Drawing a line through a cloud of point (ie doing a linear regression) is the most basic analysis one may do. It is sometime fitting well to the data, but in some (many) situations, the relationships between variables are not linear. In this case one may follow three different ways: (i) try to linearize the relationship by transforming the data, (ii) fit polynomial or complex spline models to the data or (iii) fit non-linear functions to the data. As you may have guessed from the title, this post will be dedicated to the third option.

What is non-linear regression?

In non-linear regression the analyst specify a function with a set of parameters to fit to the data. The most basic way to estimate such parameters is to use a non-linear least squares approach (function nls in R) which basically approximate the non-linear function using a linear one and iteratively try to find the best parameter values (wiki). A nice feature of non-linear regression in an applied context is that the estimated parameters have a clear interpretation (Vmax in a Michaelis-Menten model is the maximum rate) which would be harder to get using linear models on transformed data for example.

Fit non-linear least squares

First example using the Michaelis-Menten equation:

#simulate some data
set.seed(20160227)
x<-seq(0,50,1)
y<-((runif(1,10,20)*x)/(runif(1,0,10)+x))+rnorm(51,0,1)
#for simple models nls find good starting values for the parameters even if it throw a warning
m<-nls(y~a*x/(b+x))
#get some estimation of goodness of fit
cor(y,predict(m))
[1] 0.9496598

Code below is to make a plot:

#plot
plot(x,y)
lines(x,predict(m),lty=2,col="red",lwd=3)

Here it is the plot:
NLS_1

The issue of finding the right starting values

Finding good starting values is very important in non-linear regression to allow the model algorithm to converge. If you set starting parameters values completely outside of the range of potential parameter values the algorithm will either fail or it will return non-sensical parameter like for example returning a growth rate of 1000 when the actual value is 1.04.

The best way to find correct starting value is to “eyeball” the data, plotting them and based on the understanding that you have from the equation find approximate starting values for the parameters.

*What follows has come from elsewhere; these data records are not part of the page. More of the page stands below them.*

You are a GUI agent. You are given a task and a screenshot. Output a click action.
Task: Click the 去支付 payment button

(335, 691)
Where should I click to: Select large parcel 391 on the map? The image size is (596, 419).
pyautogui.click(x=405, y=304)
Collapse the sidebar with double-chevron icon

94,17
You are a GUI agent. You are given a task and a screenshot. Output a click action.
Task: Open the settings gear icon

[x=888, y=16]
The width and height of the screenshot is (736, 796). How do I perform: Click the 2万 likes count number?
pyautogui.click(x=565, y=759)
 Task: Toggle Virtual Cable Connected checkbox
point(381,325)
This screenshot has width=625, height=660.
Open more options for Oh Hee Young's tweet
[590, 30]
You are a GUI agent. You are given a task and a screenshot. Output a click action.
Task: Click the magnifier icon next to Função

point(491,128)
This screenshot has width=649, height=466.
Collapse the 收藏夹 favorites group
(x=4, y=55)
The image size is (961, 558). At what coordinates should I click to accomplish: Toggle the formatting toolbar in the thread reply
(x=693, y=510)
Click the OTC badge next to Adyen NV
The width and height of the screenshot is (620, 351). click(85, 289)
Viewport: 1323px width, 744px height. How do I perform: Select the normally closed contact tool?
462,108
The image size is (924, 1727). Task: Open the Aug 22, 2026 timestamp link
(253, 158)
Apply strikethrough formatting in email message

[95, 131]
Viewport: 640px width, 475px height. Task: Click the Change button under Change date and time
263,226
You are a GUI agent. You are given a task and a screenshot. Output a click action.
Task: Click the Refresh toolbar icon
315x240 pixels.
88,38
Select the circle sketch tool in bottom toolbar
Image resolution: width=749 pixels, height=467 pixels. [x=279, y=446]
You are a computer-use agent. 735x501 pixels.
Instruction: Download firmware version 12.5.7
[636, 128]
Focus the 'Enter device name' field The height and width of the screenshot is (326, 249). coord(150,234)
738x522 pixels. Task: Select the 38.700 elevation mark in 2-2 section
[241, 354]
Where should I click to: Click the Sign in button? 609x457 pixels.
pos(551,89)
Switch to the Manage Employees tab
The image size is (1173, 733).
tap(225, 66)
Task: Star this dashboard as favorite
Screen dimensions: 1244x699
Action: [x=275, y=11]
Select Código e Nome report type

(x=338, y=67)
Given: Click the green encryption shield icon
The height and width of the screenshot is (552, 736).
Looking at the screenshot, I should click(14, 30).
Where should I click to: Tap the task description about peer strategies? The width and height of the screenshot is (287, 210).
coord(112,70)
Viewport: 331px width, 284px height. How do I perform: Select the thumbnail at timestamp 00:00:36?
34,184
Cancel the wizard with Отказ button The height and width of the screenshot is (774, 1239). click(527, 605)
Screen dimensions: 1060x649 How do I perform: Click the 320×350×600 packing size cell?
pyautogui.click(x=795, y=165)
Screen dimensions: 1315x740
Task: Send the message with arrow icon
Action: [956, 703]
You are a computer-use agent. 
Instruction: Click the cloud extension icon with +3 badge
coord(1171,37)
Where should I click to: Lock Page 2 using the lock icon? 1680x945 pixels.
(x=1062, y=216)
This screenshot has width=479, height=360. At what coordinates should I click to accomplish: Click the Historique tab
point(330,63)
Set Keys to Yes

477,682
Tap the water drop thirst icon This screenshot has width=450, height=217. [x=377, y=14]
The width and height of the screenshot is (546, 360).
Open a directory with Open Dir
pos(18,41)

#simulate some data, this without a priori knowledge of the parameter value
y<-runif(1,5,15)*exp(-runif(1,0.01,0.05)*x)+rnorm(51,0,0.5)
#visually estimate some starting parameter values
plot(x,y)
#from this graph set approximate starting values
a_start<-8 #param a is the y value when x=0
b_start<-2*log(2)/a_start #b is the decay rate
#model
m<-nls(y~a*exp(-b*x),start=list(a=a_start,b=b_start))
#get some estimation of goodness of fit
cor(y,predict(m))
#plot the fit
lines(x,predict(m),col="red",lty=2,lwd=3)
[1] 0.9811831

Here it is the plot:
NLS_2

Using SelfStarting function

It is very common for different scientific fields to use different parametrization (i.e. different equations) for the same model, one example is the logistic population growth model, in ecology we use the following form:

$$ N_{t} = \frac{K*N_{0}*e^{r*t}}{K + N_{0} * (e^{r*t} – 1)} $$
With \(N_{t}\) being the number of individuals at time \(t\), \(r\) being the population growth rate and \(K\) the carrying capacity. We can re-write this as a differential equation:

$$ dN/dt = R*N*(1-N/K) $$

library(deSolve)
#simulating some population growth from the logistic equation and estimating the parameters using nls
log_growth <- function(Time, State, Pars) {
  with(as.list(c(State, Pars)), {
    dN <- R*N*(1-N/K)
    return(list(c(dN)))
  })
}
#the parameters for the logisitc growth
pars  <- c(R=0.2,K=1000)
#the initial numbers
N_ini  <- c(N=1)
#the time step to evaluate the ODE
times <- seq(0, 50, by = 1)
#the ODE
out   <- ode(N_ini, times, log_growth, pars)
#add some random variation to it
N_obs<-out[,2]+rnorm(51,0,50)
#numbers cannot go lower than 1
N_obs<-ifelse(N_obs<1,1,N_obs)
#plot
plot(times,N_obs)

This part was just to simulate some data with random error, now come the tricky part to estimate the starting values.
Now R has a built-in function to estimate starting values for the parameter of a logistic equation (SSlogis) but it uses the following equation:

$$ N_{t} = \frac{alpha}{1+e^{\frac{xmid-t}{scale}}} $$

#find the parameters for the equation
SS<-getInitial(N_obs~SSlogis(times,alpha,xmid,scale),data=data.frame(N_obs=N_obs,times=times))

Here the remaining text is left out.